■ **Exercise instructions**
(a) According to the court advice excerpt, why is hearing the Crown's case at a preliminary hearing not a good reason to have one? Answer in one to three sentences.
(b) Write out, word for word, the stretch of the court advice excerpt from "Many lawyers will" through "in the courtroom.".

■ **Source excerpt**
══════

This may have worked for Richard Klassen but a quote from Abraham Lincoln:
"He who represents himself has a fool for a client" Consumer beware!
-- injusticebusters.org

Practicing Justice without a licence for almost 7 years!

Our court advice pages were among the first we posted when we launched injusticebusters on Sympatico in June, 1998. Many people have found them to be sound and useful. There is not a word we would change in any of this . . . it is all straightforward, sensible advice that anyone who is improperly charged or innocent should find useful. One injustice we have very little help for, and which we have seen repeated so often we believe it must be very widespread is the tendency of judges to hold people in remand for weeks on end while legal aid sorts out its difficulties in dealing with the huge numbers of cases it must defend. Saskatoon Legal Aid routinely conducts itself as though it is a private law firm -- claiming a conflict of interest in circumstances where they have both a defendant and complainant involved in the same case. We don't know if this is part of Jane Lancaster's general delusion about how important she is (managing the biggest law firm in the province?) or if this is becoming a problem across the country.

Our first advice remains: if you are guilty as charged, plead guilty be done with it. If the charges are not fair, or if you are innocent, insist on your day in court.


injusticebusters are of the opinion that Preliminary Hearings are a waste of time

Many lawyers will tell you that this is an opportunity to hear the Crown's case. Think about it. The Crown should already have presented you with everything you need to know through disclosure. They are legally bound to do this. The law does not allow surprises in the courtroom.

A preliminary hearing is the Crown's dress rehearsal for trial. It is a chance for them to see how well their witnesses perform. It is a chance for the cops to get paid time off from busting people and get some practice trotting out the evidence. It is a chance for them to scrutinize YOU to see how nervous you are.

══════

[Text and element pointing records]
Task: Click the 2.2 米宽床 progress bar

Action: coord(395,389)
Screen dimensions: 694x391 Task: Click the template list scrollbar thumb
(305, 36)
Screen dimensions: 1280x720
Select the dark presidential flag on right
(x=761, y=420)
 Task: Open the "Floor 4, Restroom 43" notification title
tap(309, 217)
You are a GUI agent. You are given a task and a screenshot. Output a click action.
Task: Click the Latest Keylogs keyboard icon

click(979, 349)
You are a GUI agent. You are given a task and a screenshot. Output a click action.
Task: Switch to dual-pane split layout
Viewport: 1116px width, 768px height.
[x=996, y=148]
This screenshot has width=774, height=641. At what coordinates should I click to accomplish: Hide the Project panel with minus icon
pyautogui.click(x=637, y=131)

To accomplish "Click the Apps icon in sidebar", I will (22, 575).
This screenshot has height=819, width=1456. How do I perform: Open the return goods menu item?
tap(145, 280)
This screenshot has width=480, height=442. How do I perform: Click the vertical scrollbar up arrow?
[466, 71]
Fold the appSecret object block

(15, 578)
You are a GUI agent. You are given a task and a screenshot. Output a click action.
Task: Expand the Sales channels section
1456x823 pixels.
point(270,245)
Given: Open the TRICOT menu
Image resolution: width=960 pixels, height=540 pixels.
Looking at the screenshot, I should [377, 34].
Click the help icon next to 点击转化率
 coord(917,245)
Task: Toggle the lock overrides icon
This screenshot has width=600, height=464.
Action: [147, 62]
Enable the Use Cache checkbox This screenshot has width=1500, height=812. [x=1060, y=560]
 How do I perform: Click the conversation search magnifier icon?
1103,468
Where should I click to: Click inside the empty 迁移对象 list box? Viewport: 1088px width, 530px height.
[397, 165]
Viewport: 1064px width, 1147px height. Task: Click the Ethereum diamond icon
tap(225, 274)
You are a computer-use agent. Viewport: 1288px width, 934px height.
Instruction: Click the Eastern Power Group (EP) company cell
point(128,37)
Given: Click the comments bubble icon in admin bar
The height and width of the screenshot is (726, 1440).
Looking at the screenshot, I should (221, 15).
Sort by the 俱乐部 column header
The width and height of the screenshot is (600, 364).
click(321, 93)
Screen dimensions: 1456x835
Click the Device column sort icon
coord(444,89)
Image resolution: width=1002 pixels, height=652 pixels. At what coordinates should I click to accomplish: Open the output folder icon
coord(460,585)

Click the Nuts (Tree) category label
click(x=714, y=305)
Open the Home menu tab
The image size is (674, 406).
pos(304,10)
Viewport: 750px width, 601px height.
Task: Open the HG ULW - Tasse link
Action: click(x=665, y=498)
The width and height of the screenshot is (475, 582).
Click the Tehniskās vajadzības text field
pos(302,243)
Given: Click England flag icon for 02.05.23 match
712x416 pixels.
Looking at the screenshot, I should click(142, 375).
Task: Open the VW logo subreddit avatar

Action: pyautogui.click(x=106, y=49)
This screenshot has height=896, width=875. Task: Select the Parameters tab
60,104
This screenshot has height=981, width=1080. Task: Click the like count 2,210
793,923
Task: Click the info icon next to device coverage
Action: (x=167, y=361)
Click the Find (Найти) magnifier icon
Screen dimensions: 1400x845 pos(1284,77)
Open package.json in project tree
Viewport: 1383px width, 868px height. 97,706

══════

■ **Responses to the exercise**
(a) The Crown should already have given the accused everything they need to know through disclosure, which it is legally bound to do. The law does not allow surprises in the courtroom, so a preliminary hearing reveals nothing new.

(b)
Many lawyers will tell you that this is an opportunity to hear the Crown's case. Think about it. The Crown should already have presented you with everything you need to know through disclosure. They are legally bound to do this. The law does not allow surprises in the courtroom.